Extrait fourni:

____________________

Parallèlement à ces développements en neurobiologie, les fondements théoriques de l’intelligence artificielle neuronale prennent forme. Frank Rosenblatt, psychologue américain, conçoit en 1958 le “Perceptron”, premier algorithme d’apprentissage pour un réseau de neurones artificiels capable de reconnaissance de formes. Sa machine “Mark I Perceptron” représente la première implémentation matérielle d’un réseau neuronal.

Cette invention ne survient pas dans un vide conceptuel, mais s’inspire explicitement des connaissances contemporaines sur le cerveau. Rosenblatt lui-même décrit son perceptron comme “un système nerveux artificiel”, révélant la continuité épistémologique entre les recherches neurobiologiques et computationnelles de l’époque.

À la même période, Bernard Widrow et Marcian Hoff développent les neurones ADALINE (ADAptive LINear Element), introduisant l’algorithme du gradient descendant pour l’apprentissage supervisé, technique qui reste fondamentale en apprentissage profond aujourd’hui.

____________________

Données enregistrées

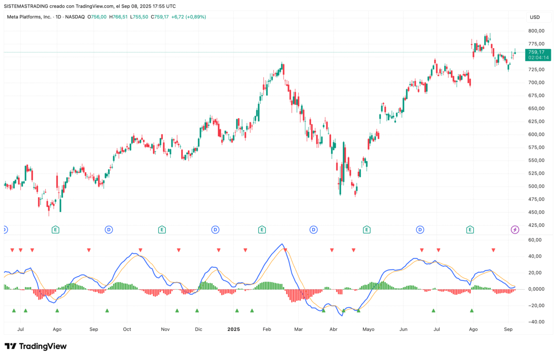The image size is (557, 358).
Task: Open the USD currency selector
Action: (538, 17)
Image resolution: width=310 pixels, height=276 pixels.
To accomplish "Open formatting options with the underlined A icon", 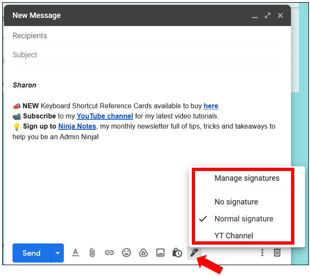I will [75, 253].
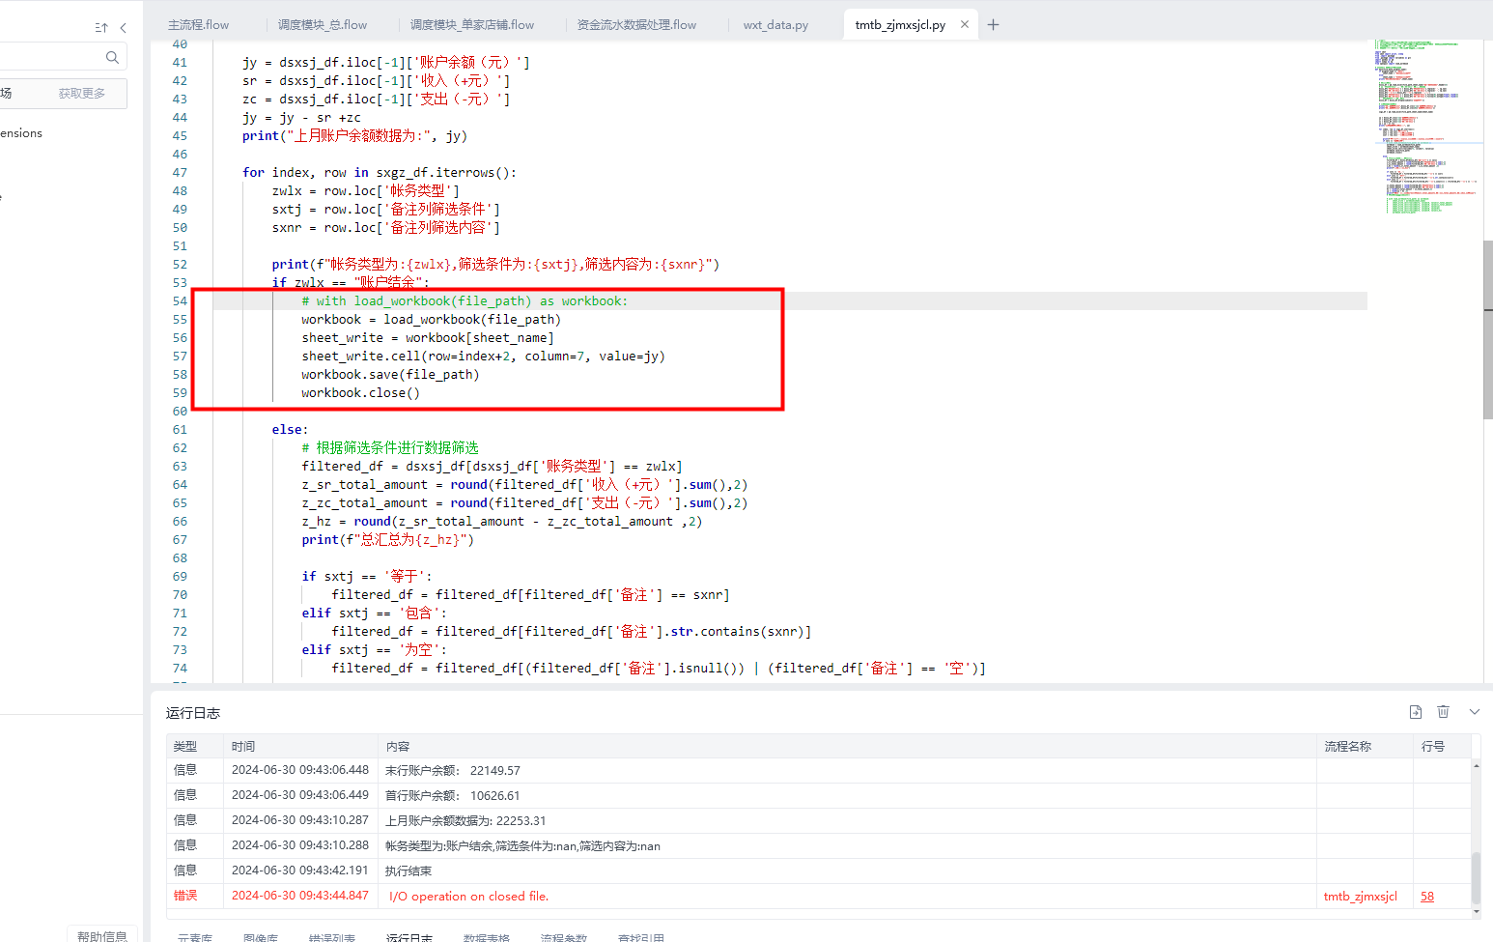Screen dimensions: 1493x942
Task: Click the 时间 column header in log
Action: 243,746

____________________

Activité 1: Recopiez tout ce qui va de « Cette invention ne » jusqu'à « apprentissage profond aujourd’hui. » dans l'extrait sur les débuts des réseaux de neurones.
Activité 2: D'après l'extrait sur les débuts des réseaux de neurones, comment Rosenblatt décrit-il lui-même son perceptron ?
Activité 3: Prolongez l'extrait sur les débuts des réseaux de neurones à partir de sa dernière phrase.
On n'a pas besoin des items pour ce travail.

Réponse écrite 1:
Cette invention ne survient pas dans un vide conceptuel, mais s’inspire explicitement des connaissances contemporaines sur le cerveau. Rosenblatt lui-même décrit son perceptron comme “un système nerveux artificiel”, révélant la continuité épistémologique entre les recherches neurobiologiques et computationnelles de l’époque.

À la même période, Bernard Widrow et Marcian Hoff développent les neurones ADALINE (ADAptive LINear Element), introduisant l’algorithme du gradient descendant pour l’apprentissage supervisé, technique qui reste fondamentale en apprentissage profond aujourd’hui.

Réponse écrite 2: Comme « un système nerveux artificiel ».

Réponse écrite 3:
Cette co-émergence de la compréhension neuronale du cerveau et des réseaux de neurones artificiels reflète une fertilisation croisée remarquable entre disciplines. Les chercheurs en intelligence artificielle s’inspirent des architectures cérébrales pour concevoir leurs modèles, tandis que les neuroscientifiques empruntent des concepts computationnels pour théoriser le fonctionnement neuronal.

Le concept d’information devient central dans les deux domaines, créant un terrain commun pour la modélisation. La théorie de l’information de Claude Shannon (1948) fournit un cadre conceptuel permettant de décrire aussi bien la transmission des signaux nerveux que le traitement des données dans les réseaux artificiels.

Les deux approches partagent également une vision distribuée et parallèle du traitement de l’information, rompant avec les modèles séquentiels dominants. L’intelligence, qu’elle soit biologique ou artificielle, est progressivement reconceptualisée comme émergeant de l’interaction massive d’unités simples plutôt que d’un algorithme centralisé.

Malgré ces débuts prometteurs, les deux champs connaissent des obstacles similaires dans les décennies suivantes. Les neurosciences se heurtent à la complexité formidable du cerveau humain, dont les cent milliards de neurones et leurs connexions défient les technologies d’observation disponibles.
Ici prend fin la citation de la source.